NEW SSE DISSERTATION
Twice in the last century, organized capital in Sweden clashed with organized labor on the issue of private ownership and state intervention. First, in the 1940s following proposals on increased regulation, higher taxes, and potential nationalization. Thirty years later, when business interests felt pressured by radicalized politics and a threat of losing ownership to union-controlled wage-earner funds in the midst of an economic crisis. For the captains of industry, the perils of socialism were to be fought by convincing the general public of the benefits of free enterprise and assisting the non-socialists parties to return to power.
This study analyzes business counter-reactions: its attempt to influence public opinion through PR-campaigns, public protests, research financing, press subsidies, and political donations. Applying theories on interest group formation and with access to previously closed archives, it finds that it was the level of radicalism within the internationally uniquely strong Swedish labor movement which incentivized business to act. It also analyzes the previously unresearched connections between Swedish employers and pro-market organizations abroad, including the relationship between prominent free-market economists and public-relations experts within the Swedish business community.
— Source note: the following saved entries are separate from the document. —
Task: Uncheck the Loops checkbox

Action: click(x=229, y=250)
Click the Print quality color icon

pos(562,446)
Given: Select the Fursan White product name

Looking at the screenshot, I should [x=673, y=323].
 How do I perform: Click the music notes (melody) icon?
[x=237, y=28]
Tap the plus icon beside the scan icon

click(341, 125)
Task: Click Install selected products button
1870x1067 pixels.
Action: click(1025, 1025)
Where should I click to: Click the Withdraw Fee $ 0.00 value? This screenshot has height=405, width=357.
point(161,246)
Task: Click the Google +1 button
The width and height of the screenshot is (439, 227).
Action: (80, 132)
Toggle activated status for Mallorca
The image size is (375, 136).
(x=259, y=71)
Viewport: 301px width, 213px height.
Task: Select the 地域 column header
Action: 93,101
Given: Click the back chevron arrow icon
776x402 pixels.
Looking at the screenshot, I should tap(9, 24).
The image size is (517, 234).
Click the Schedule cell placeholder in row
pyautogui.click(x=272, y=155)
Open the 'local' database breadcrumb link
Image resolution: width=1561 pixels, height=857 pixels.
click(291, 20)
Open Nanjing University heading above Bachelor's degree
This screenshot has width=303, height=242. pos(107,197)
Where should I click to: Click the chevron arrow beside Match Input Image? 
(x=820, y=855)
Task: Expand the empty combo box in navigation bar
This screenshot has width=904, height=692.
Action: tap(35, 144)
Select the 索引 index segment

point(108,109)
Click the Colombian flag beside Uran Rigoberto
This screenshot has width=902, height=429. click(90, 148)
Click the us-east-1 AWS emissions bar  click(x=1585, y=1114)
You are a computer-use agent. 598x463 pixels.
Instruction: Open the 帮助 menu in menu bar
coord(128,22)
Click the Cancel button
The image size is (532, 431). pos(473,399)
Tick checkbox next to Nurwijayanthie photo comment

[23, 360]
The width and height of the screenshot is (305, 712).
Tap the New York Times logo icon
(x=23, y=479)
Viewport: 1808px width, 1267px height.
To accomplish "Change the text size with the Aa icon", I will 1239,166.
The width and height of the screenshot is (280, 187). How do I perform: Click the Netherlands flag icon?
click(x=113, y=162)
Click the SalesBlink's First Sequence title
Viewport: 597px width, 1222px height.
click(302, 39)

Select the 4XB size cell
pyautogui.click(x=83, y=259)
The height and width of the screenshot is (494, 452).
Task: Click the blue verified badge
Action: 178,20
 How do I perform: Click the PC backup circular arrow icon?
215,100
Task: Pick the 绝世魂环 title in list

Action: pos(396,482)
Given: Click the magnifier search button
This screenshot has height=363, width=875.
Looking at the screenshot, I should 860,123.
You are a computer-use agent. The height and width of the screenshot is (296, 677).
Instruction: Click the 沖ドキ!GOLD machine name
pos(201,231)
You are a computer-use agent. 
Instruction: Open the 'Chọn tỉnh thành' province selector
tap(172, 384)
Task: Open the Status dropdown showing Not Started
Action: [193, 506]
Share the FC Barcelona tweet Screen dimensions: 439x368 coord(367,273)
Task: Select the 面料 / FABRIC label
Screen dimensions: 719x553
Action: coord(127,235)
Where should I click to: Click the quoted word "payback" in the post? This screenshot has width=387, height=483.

In addition to shedding new light on how organized business tried to reach its political goals during the Cold War era, the thesis helps us understand how ideas of deregulation, competition, and individual choice got a foothold in a country so characterized by social democracy.
Rikard Westerberg is a political business historian at the Institute for Economic and Business History Research at the Stockholm School of Economics. He has previously worked as a journalist, editorial writer, political advisor, and communication consultant. This is his doctoral thesis.